• _Records for this task_
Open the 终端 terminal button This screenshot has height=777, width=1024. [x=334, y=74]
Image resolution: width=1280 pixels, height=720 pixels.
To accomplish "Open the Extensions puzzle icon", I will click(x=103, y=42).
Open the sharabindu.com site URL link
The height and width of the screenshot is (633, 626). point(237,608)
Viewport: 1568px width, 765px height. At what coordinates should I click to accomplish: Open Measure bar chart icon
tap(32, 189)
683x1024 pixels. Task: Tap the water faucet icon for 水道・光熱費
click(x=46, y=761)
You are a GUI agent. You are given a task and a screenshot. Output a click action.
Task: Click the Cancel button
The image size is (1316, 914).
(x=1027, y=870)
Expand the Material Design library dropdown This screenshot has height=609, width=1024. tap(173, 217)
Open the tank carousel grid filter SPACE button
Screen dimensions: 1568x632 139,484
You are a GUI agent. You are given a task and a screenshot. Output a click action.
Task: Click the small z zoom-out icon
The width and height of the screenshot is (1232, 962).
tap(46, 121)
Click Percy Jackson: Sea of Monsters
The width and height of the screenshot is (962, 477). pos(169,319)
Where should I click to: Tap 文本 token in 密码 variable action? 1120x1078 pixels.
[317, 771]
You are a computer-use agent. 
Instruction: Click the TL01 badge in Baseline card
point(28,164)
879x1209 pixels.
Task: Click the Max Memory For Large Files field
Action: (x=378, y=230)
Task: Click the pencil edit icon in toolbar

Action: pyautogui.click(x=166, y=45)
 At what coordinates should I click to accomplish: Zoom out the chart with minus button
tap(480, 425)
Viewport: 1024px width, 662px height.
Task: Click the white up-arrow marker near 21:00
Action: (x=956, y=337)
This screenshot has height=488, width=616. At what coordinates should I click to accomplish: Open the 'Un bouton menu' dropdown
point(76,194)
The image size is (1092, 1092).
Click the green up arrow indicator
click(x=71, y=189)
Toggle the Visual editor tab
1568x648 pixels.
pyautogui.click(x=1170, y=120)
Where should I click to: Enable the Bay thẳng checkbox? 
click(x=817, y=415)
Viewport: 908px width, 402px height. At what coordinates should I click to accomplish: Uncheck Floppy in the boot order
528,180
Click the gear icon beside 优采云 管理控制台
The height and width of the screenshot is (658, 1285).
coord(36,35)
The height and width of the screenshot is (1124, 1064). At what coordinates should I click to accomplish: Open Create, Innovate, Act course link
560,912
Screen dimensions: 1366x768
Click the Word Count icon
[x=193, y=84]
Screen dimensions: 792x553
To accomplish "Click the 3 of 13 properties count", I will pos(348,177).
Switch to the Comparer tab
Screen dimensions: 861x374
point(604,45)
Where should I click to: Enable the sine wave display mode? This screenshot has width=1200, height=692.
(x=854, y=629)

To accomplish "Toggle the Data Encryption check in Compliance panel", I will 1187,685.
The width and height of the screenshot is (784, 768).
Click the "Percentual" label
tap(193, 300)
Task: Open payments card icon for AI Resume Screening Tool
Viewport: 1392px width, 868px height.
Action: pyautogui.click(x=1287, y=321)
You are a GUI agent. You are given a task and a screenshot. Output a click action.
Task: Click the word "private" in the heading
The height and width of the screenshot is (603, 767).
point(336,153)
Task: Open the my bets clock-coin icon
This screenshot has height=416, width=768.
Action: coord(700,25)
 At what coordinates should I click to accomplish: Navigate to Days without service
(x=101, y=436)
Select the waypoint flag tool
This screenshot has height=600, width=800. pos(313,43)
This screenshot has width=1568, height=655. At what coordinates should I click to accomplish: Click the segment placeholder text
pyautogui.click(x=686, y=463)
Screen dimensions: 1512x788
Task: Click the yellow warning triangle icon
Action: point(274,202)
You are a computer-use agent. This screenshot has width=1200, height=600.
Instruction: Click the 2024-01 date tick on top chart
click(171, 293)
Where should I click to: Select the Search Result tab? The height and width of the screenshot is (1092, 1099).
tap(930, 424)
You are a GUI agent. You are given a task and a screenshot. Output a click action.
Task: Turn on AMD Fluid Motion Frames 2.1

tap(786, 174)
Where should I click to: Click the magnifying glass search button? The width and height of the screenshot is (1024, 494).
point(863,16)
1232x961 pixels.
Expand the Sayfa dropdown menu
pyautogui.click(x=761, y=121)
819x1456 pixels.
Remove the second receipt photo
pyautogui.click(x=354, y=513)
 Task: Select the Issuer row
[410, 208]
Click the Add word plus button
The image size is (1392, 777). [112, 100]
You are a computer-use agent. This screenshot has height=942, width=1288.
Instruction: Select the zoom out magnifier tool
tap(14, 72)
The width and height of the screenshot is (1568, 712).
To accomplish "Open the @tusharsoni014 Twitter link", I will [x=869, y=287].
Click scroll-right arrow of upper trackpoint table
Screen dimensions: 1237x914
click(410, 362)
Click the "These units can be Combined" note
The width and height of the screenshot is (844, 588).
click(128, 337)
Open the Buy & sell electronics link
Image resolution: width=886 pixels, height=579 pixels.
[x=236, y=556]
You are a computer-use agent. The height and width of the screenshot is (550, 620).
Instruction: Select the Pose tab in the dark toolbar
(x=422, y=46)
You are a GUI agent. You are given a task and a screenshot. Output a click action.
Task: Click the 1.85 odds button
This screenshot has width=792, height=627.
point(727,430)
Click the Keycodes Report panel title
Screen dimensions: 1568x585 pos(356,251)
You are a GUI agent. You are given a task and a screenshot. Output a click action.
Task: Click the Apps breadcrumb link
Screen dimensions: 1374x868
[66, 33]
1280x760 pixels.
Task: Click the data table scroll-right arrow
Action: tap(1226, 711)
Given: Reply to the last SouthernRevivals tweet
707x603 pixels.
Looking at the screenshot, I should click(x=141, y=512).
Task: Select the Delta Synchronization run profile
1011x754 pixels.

• _Directions_
Work out the count of lines in the data above containing the string "computer". Give it alone.

• _Response to this task_
4